Campus AEDs Can Help Make the Difference During Cardiac Emergencies


This AED is located on the first floor of the Eureka Building — home to Facilities Management — in Oakland.

If a cardiac emergency occurred in your workplace, would you know what to do? Timing is critical, and delays can have consequences.

As is the case with any emergency or medical event, always first call 911 or, if on the University of Pittsburgh's Oakland campus, (412) 624-2121. Once first responders are on the way, you can do even more to help save a life -- find the Automated External Defibrillator.

There are approximately 120 AEDs distributed throughout the Oakland campus locations, with some buildings having multiple AEDs. Each Regional campus has AEDs and similar procedures are utilized throughout. Greensburg has 14 AEDs, Bradford has 15, Johnstown has 13, and Titusville has 10.


Know where to find your nearest AED with these campus maps:

Readers note: We are in the process of building maps for the other regional campuses. Please check back soon for updates.


Staff and faculty at all of Pitt’s campuses are encouraged to know where to find the nearest AED and how to use it. AED’s are devices that analyze the heart’s rhythm and can deliver a shock — either automatically or manually — to help resuscitate a patient.

CPR/AED training is available and is dependent on the campus, with classes being led by campus police, third-party organizations such as the Red Cross or American Health Association, or the Campus Recreation Department (for the Oakland campus).

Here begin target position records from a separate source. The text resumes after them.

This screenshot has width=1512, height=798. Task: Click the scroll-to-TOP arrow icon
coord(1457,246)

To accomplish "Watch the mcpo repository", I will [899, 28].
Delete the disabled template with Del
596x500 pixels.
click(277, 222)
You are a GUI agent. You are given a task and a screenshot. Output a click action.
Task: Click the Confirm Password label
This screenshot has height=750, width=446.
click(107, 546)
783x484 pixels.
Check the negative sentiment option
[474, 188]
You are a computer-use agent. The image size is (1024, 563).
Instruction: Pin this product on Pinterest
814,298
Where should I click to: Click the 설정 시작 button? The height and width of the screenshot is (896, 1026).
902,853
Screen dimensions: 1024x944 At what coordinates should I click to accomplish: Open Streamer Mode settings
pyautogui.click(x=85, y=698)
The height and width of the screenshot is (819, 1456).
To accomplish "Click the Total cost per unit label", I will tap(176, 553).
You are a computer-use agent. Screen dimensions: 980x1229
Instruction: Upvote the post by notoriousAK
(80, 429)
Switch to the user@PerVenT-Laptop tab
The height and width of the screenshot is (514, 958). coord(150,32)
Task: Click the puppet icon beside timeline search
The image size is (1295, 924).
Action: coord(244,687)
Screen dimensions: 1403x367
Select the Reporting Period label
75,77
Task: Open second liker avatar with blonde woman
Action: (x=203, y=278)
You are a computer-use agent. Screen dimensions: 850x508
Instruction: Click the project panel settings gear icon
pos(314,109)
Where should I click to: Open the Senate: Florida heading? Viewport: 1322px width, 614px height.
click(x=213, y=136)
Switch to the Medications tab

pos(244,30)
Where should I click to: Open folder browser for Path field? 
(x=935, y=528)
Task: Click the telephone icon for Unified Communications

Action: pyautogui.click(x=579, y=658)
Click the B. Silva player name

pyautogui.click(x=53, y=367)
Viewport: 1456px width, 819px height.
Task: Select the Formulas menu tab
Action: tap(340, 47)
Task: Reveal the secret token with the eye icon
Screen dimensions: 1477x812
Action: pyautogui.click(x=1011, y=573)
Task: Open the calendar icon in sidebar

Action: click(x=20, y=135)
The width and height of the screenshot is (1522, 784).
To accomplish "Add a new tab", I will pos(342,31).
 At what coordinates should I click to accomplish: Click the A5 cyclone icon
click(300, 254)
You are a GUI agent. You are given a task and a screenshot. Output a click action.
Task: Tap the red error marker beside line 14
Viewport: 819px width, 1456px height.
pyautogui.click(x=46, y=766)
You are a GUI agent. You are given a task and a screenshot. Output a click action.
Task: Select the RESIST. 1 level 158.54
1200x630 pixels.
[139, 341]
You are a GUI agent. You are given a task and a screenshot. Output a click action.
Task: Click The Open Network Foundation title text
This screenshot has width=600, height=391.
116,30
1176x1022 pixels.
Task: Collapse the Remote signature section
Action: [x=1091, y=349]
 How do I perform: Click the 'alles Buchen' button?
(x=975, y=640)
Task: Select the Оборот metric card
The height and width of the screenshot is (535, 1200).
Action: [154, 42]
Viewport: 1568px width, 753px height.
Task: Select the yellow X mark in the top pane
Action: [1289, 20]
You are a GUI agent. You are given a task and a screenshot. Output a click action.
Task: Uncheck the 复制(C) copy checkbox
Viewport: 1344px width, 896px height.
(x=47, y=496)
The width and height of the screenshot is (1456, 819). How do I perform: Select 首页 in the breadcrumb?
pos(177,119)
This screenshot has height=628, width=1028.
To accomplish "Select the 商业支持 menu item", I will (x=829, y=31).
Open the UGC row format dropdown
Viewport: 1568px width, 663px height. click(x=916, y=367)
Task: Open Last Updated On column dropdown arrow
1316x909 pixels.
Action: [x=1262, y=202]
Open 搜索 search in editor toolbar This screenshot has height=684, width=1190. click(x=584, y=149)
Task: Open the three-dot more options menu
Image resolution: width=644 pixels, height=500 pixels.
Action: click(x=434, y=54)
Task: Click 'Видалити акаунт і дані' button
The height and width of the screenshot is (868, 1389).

In 2015, the Institute of Medicine, in a report titled “Strategies to Improve Cardiac Arrest Survival: A Time to Act,” said cardiac arrest — by even conservative estimates — is the third leading cause of death in the U.S. behind cancer and heart disease. It said there are approximately 395,000 cases of cardiac arrest that occur each year outside of a hospital setting in the U.S., with less than a 6 percent survival rate.  The survival rate increases to 24 percent when the cardiac arrest occurs inside a hospital – there are about 200,000 such cases each year in the U.S. 

“Following a cardiac arrest, each minute without treatment decreases the likelihood of survival with good neurologic and functional outcomes,” according to the report. “Thus, the consequences of delayed action can have profound and, in many cases, avoidable ramifications for individuals, families, and communities.”

In addition to campus buildings, the majority of the Pitt Police Department's patrol vehicles are equipped with an AED and all University Police Officers are trained in CPR and the use of AEDs. In the event of an emergency, please first contact police at your campus:

Bradford: (814) 368-3211 from any non-campus phone, 10333 from any campus phone

Greensburg: (724) 836-9865

Johnstown: (814) 269-7005

Oakland: (412) 624-2121 or 4-2121 on campus

Titusville: (814) 827-4488


Fully automated defibrillators and sem-automated defibrillators analyze the heart's rhythm. Fully automated AED deliver a shock if commanded by the device software without the intervention of the person — required by semi-automated AEDs — using the device. 

During the CPR/AED training with members of your unit or department, identification of the AED type should be a topic of discussion.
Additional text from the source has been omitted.